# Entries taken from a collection
○ ○ ○ ○
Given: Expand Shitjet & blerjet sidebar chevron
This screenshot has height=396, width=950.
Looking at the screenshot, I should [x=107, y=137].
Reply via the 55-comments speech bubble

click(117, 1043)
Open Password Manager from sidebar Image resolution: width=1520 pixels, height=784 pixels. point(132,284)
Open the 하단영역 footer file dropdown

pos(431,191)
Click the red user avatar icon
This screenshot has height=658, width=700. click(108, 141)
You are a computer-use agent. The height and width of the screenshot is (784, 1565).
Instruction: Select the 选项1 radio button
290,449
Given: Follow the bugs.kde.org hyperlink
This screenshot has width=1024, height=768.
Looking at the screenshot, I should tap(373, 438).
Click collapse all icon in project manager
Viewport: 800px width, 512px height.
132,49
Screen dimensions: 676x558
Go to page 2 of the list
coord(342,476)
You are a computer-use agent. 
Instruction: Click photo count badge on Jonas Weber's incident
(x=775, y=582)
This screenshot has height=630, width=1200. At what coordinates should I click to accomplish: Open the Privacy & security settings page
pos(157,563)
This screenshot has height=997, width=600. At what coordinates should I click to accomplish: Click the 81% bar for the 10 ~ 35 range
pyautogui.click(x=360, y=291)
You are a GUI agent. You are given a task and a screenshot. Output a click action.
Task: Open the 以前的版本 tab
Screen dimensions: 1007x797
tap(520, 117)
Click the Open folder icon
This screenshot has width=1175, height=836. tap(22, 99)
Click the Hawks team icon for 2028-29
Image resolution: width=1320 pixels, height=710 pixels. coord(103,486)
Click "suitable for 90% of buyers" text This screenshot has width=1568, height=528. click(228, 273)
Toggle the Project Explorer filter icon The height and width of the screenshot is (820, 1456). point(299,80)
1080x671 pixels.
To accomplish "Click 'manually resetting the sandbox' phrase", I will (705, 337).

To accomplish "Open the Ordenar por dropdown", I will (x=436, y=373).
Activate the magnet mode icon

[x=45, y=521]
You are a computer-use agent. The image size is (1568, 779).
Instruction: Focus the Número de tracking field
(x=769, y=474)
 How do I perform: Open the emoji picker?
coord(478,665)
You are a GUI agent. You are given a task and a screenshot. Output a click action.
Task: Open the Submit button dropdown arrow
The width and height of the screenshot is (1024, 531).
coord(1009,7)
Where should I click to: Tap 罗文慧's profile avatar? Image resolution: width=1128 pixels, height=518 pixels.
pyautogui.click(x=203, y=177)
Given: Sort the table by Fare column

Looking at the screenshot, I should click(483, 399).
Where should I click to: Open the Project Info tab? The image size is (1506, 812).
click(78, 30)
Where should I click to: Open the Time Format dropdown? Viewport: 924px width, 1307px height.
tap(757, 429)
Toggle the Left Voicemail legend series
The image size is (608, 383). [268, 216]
○ ○ ○ ○
# TRY IT
Nothing should appear in the output except the lines from the one with "Activate the magnet mode icon" through the end of the records above, copied exactly.

# RESPONSE BELOW
Activate the magnet mode icon

[x=45, y=521]
You are a computer-use agent. The image size is (1568, 779).
Instruction: Focus the Número de tracking field
(x=769, y=474)
 How do I perform: Open the emoji picker?
coord(478,665)
You are a GUI agent. You are given a task and a screenshot. Output a click action.
Task: Open the Submit button dropdown arrow
The width and height of the screenshot is (1024, 531).
coord(1009,7)
Where should I click to: Tap 罗文慧's profile avatar? Image resolution: width=1128 pixels, height=518 pixels.
pyautogui.click(x=203, y=177)
Given: Sort the table by Fare column

Looking at the screenshot, I should click(483, 399).
Where should I click to: Open the Project Info tab? The image size is (1506, 812).
click(78, 30)
Where should I click to: Open the Time Format dropdown? Viewport: 924px width, 1307px height.
tap(757, 429)
Toggle the Left Voicemail legend series
The image size is (608, 383). [268, 216]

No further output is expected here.